Exercise directions:
In the material below, how many lines contain the word "Show"? The reply must be that number alone.

Task inputs:
····················
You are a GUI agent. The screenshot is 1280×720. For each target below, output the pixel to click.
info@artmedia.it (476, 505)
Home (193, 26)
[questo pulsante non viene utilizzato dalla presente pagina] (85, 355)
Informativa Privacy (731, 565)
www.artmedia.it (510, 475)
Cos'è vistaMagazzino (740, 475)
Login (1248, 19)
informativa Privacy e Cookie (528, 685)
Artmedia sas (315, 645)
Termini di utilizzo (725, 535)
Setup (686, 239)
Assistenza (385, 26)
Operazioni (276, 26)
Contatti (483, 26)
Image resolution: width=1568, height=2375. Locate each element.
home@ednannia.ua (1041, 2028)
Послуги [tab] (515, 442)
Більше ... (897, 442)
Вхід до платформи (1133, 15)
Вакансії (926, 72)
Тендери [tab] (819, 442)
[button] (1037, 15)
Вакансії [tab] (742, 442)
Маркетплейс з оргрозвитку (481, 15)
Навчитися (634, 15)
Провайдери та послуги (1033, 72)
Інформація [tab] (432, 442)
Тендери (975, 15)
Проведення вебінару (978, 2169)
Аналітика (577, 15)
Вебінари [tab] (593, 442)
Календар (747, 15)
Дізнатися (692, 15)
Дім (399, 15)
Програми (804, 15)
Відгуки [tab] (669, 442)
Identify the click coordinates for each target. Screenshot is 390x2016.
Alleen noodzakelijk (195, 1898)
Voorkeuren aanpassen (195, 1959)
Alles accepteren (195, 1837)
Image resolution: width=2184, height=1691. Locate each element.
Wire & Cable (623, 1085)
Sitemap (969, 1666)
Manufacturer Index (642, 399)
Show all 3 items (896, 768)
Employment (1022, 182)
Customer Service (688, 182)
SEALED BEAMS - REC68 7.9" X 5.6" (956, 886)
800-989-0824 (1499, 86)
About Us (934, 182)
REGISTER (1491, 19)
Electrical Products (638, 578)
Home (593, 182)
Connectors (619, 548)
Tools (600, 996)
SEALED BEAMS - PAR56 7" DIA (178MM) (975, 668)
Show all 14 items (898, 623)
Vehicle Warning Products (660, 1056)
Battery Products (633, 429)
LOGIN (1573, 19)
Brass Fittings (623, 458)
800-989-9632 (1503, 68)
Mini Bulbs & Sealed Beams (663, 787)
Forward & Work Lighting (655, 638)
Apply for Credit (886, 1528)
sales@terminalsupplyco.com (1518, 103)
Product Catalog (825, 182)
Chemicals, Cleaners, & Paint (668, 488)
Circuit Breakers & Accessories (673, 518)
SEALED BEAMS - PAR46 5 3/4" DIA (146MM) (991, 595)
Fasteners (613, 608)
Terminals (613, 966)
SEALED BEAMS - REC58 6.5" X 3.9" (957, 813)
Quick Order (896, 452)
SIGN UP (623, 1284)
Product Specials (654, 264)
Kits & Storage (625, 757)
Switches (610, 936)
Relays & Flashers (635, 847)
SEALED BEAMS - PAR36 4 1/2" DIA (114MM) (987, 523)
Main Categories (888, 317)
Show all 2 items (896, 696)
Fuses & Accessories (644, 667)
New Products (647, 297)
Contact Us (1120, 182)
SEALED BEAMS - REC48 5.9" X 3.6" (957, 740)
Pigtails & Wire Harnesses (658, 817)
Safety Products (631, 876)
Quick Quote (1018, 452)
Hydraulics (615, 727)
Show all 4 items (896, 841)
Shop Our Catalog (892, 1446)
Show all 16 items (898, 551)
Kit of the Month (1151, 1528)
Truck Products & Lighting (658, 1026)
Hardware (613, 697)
····················
Task solution:
5